++++ Extracted records ++++

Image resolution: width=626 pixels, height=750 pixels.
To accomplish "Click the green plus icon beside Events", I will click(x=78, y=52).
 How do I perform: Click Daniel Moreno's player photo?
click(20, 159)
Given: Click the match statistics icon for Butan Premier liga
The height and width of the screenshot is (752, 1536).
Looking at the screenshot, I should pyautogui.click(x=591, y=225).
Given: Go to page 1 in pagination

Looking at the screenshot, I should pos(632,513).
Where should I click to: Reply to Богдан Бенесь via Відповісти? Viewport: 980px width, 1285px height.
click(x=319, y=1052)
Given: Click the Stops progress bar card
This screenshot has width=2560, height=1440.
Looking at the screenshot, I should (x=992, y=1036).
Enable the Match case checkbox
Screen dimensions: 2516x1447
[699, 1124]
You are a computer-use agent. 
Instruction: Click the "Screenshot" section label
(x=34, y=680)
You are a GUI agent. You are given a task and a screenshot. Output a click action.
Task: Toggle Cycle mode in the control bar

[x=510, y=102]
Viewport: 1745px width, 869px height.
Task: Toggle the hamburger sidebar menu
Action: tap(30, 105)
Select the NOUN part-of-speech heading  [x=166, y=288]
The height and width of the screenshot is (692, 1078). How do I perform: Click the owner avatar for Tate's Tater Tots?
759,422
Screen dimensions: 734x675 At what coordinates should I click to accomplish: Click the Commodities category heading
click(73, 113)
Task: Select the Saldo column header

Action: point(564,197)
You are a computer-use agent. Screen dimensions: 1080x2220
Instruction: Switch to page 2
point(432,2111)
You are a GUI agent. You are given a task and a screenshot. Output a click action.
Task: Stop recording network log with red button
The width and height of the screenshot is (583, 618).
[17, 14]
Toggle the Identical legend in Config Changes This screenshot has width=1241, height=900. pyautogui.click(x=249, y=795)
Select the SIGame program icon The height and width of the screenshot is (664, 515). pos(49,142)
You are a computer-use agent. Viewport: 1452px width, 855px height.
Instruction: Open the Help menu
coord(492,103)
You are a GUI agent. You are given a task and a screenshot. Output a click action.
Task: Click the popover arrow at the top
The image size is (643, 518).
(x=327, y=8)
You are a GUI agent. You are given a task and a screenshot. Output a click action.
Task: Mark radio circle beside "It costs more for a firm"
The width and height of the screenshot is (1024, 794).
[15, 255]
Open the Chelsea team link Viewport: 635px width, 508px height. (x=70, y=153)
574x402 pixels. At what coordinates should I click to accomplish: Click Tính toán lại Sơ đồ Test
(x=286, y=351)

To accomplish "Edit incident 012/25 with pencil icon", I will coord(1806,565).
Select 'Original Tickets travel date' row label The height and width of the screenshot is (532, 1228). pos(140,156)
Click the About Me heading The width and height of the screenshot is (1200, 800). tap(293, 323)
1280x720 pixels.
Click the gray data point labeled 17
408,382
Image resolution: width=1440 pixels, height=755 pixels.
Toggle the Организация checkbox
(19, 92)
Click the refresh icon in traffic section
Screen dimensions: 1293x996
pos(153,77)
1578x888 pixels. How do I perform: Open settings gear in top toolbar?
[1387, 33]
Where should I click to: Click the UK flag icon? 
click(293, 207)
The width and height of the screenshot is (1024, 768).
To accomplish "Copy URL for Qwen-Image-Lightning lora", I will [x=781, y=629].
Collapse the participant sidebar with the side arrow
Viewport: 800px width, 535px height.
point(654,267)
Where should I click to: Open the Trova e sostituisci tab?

++++

*Problem*:
Extract every line of the items above that contains the word "accomplish", treating uppercase and lowercase letters as different.

*Expected answer*:
To accomplish "Click the green plus icon beside Events", I will click(x=78, y=52).
Screen dimensions: 734x675 At what coordinates should I click to accomplish: Click the Commodities category heading
574x402 pixels. At what coordinates should I click to accomplish: Click Tính toán lại Sơ đồ Test
To accomplish "Edit incident 012/25 with pencil icon", I will coord(1806,565).
To accomplish "Copy URL for Qwen-Image-Lightning lora", I will [x=781, y=629].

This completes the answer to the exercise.